14/03/2016
Les Diaboliques, de Clouzot
Le plus gros succès commercial de Clouzot
Les Diaboliques
Le directeur d’un pensionnat tyrannise son épouse et sa maîtresse. Les deux jeunes femmes veulent se débarrasser de lui et mettent au point le crime parfait. A sa sortie, le film de Clouzot, adapté d’un roman de Boileau-Narcejac, produisit un puissant effet sur les spectateurs. La scène finale les prenait par surprise.
Sorties en 1955, Les Diaboliques furent le plus gros succès commercial de Clouzot et marquèrent l’apogée de sa carrière, quelques années après Le Salaire de la peur, qui, lui aussi, avait rencontré les faveurs du public.
Le titre Les Diaboliques est emprunté à Barbey d’Aurevilly, mais le film est l’adaptation du roman Celle qui n’était plus, écrit par un duo d’écrivains peu connus à l’époque, Boileau-Narcejac. Le livre racontait comment un homme, aidé par sa maîtresse, assassinait son épouse. Au-delà de l’intrigue policière, il y avait dans le livre un sous-entendu qui prêtait aux deux femmes des mœurs contraires aux normes de l’époque. Pour éviter de choquer une partie du public et attirer le maximum de spectateurs, Clouzot modifia le sexe des personnages. Dans le film, c’est l’homme qui est assassiné par sa femme et sa maîtresse, les deux femmes cherchant à se débarrasser de celui qui les fait souffrir en les harcelant.
Par ailleurs, Clouzot transposa l’histoire dans un pensionnat, ce qui donne au film de faux airs de Disparus de Saint-Agil. Le côté féérique contraste avec la noirceur de l’histoire, et la présence de nombreux enfants à l’écran fait ressortir le caractère morbide de l’histoire.
Le spectateur passe de longues minutes à assister à la préparation de ce qui s’annonce comme un crime parfait. Il est le témoin de l’hésitation des deux jeunes femmes et, par moments, il est tenté de les pousser au crime afin que l’histoire avance.
Simone Signoret incarne la maîtresse de la future victime. A l’époque du tournage, elle est âgée d’une trentaine d’années et a gardé l’essentiel de sa beauté ; elle est inquiétante avec les lunettes noires derrière lesquelles elle se dissimule. Véra Clouzot joue le rôle de l’épouse bafouée. Bien que son expérience du cinéma était mince et se limitait à un petit rôle quasiment muet dans Le Salaire de la peur, son mari à la ville, Clouzot, était décidé à faire d’elle une star et lui attribua l’un des principaux rôles du film. Quant à Paul Meurisse, alors âgé d’une quarantaine d’années, il est le directeur de l’institution. Il se montre très autoritaire et prend du plaisir à tyranniser son épouse. Il est cependant condamné à mourir noyé dans une baignoire.

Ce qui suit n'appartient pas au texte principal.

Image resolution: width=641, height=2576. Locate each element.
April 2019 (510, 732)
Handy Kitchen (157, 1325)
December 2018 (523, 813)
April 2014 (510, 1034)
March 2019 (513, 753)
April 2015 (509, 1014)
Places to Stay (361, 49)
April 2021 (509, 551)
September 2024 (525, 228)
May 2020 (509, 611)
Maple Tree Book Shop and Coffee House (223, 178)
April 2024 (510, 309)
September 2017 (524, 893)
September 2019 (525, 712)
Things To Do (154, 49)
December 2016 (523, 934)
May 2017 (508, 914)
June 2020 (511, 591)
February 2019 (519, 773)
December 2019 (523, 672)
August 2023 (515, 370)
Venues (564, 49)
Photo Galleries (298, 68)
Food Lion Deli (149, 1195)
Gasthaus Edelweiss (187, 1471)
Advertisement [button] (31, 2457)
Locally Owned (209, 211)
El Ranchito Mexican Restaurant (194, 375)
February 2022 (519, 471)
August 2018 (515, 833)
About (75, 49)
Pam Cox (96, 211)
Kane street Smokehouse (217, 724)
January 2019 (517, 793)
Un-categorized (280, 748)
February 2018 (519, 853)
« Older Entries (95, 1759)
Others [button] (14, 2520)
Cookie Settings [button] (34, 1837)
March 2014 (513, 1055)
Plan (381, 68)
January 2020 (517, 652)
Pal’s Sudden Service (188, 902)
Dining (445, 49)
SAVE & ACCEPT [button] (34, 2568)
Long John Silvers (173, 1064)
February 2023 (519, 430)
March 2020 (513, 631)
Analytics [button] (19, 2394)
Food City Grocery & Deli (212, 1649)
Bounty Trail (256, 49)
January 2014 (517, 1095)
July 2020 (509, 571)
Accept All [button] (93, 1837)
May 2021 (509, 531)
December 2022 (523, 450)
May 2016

A ce trio il faut ajouter Charles Vanel dans le rôle du commissaire, ainsi que Noël Roquevert et Michel Serrault. Serrault, âgé de vingt-six ans, faisait ses débuts au cinéma. Paraissant plus vieux que son âge, il est l’un des professeurs de l’institution.
Il est de bon ton de préférer Vertigo, d’Hitchcock,
aux Diaboliques, de Clouzot
A sa sortie, le film fit un puissant effet sur les spectateurs. La dernière scène, inoubliable, les prenait par surprise. Clouzot, ayant anticipé leur réaction, avait interdit l’entrée en salle une fois le film commencé. Un carton placé à la fin annonçait : « Ne soyez pas diaboliques. Ne détruisez pas l’intérêt que pourraient prendre vos amis à ce film. Ne leur racontez pas ce que vous avez vu. Merci pour eux. » Ce procédé fut repris, quelques années plus tard, par Hitchcock, pour la sortie de Psychose.
Hitchcock avait failli adapter le roman de Boileau-Narcejac. Il avait lu Celle qui n’était plus et avait voulu en acheter les droits d’adaptation, mais il avait été devancé par Clouzot. Apprenant cela, Boileau-Narcejac écrivirent D’entre les morts, spécialement pour qu’Hitchcock en tire un film, ce qu’il fit sous le titre de Sueurs froides (Vertigo).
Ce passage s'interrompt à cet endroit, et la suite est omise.